Now for the details, here are the matrices that we compute in step 2: \[\begin{align*} S_1 = B_{12} - B_{22} \qquad& S_2 = A_{11} + A_{12} \\ S_3 = A_{21} + A_{22} \qquad& S_4 = B_{21} - B_{11} \\ S_5 = A_{11} + A_{22} \qquad& S_6 = B_{11} + B_{22} \\ S_7 = A_{12} - A_{22} \qquad& S_8 = B_{21} + B_{22} \\ S_9 = A_{11} - A_{21} \qquad& S_{10} = B_{11} + B_{12}. \end{align*}\]
Then in step 3, we compute the following matrices: \[\begin{align*} P_1 = A_{11}S_1 \qquad& P_2 = S_2B_{22} \\ P_3 = S_3B_{11} \qquad& P_4 = A_{22}S_4 \\ P_5 = S_5S_6 \qquad& P_6 = S_7S_8 \\ P_7 = S_9S_{10}. \qquad& \end{align*}\]
In step 4, we combine the results of previous computations in the following way: \[\begin{align*} C_{11} = P_5 + P_4 - P_2 + P_6 \qquad& C_{12} = P_1 + P_2 \\ C_{21} = P_3 + P_4 \qquad& C_{22} = P_5 + P_1 - P_3 - P_7. \end{align*}\]
Checking that this works out\(\require{cancel}\): \[\begin{align*} C_{21} &= P_3 + P_4 \\ &= S_3B_{11} + A_{22}S_4 \\ &= (A_{21} + A_{22})B_{11} + A_{22}(B_{21} - B_{11}) \\ &= A_{21}B_{11} + \cancel{A_{22}B_{11}} + A_{22}B_{21} - \cancel{A_{22}B_{11}} \\ &= A_{21}B_{11} + A_{22}B_{21}. \end{align*}\]
The rest of the entries of \(C\) an be checked similarly.
Improvements
Strassen’s algorithm gives us an asymptotic improvement over the \(\Theta(n^3)\) iterative matrix multiplication algorithm. The bound \(\Theta(n^{2.8074})\) seems a bit unnatural, so one might ask “can we do better?” What’s the best we could possibly hope to do? Since the output is an \(n \times n\) matrix, it’ll take \(n^2\) steps to write down the output, so any algorithm for multiplying two \(n \times n\) matrices has a running time of at least \(\Omega(n^2)\).

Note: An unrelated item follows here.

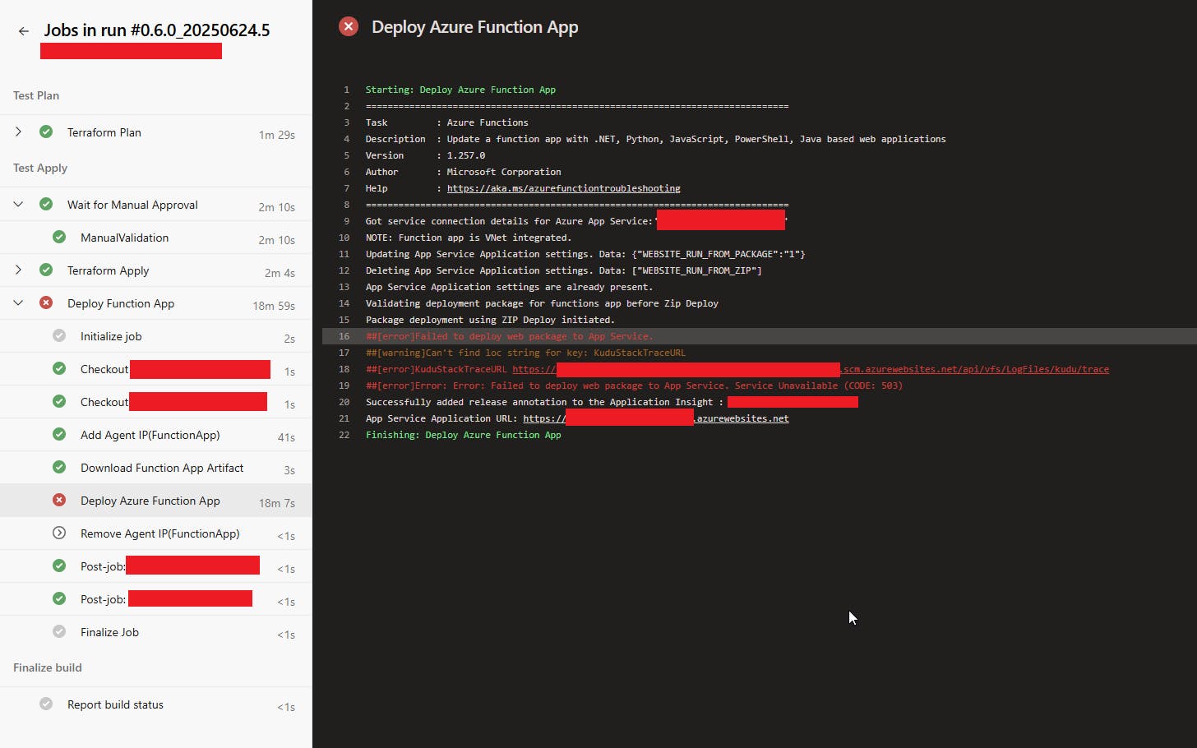This screenshot has width=1197, height=748.
Task: Click the green check icon beside ManualValidation
Action: [x=59, y=237]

Over the years, since Strassen’s algorithm was first published, computer scientists have developed faster and faster matrix multiplication algorithms, gradually bringing down the exponent over time. The following table gives us an idea of how upper bounds on the complexity of matrix multiplication have evolved over the years.
Author(s) | Year | Upper bound |
---|---|---|
Binet (?) | 1812 | \(O(n^3)\) |
Strassen | 1969 | \(O(n^{2.8074})\) |
Coppersmith–Winograd | 1990 | \(O(n^{2.375})\) |
Andrew Stothers | 2010 | \(O(n^{2.374})\) |
Virginia Vassilevska Williams | 2013 | \(O(n^{2.3728642})\) |
François Le Gall | 2014 | \(O(n^{2.3728639})\) |
As you can see, although we have seen improved bounds, progress has been gradual, and we are still far from the original trivial lower bound of \(\Theta(n^2)\). In fact, this leads us to one of the major open problems in theoretical computer science: Can we prove an upper bound that matches this lower bound (i.e. by finding an algorithm that multiplies matrices in \(O(n^2)\) time)? If not, can we prove an optimal lower bound?
In practice though (as far as I can tell; I’m not an expert on scientific computing), we do not typically use algorithms that are faster than Strassen’s algorithm to actually multiply matrices. This is because the constants hidden in the big O notation are so large that they only provide a noticeable speedup for extremely huge matrices. There are other factors that need to be considered when choosing a practical matrix multiplication algorithm as well, such as numerical stability (due to the finite precision of floating point numbers), and cache performance.
There also exist other ways of obtaining faster matrix multiplication algorithms, such as exploiting shared-memory parallel processing and distributed computation to multiply matrices, however, that’s a topic for another day.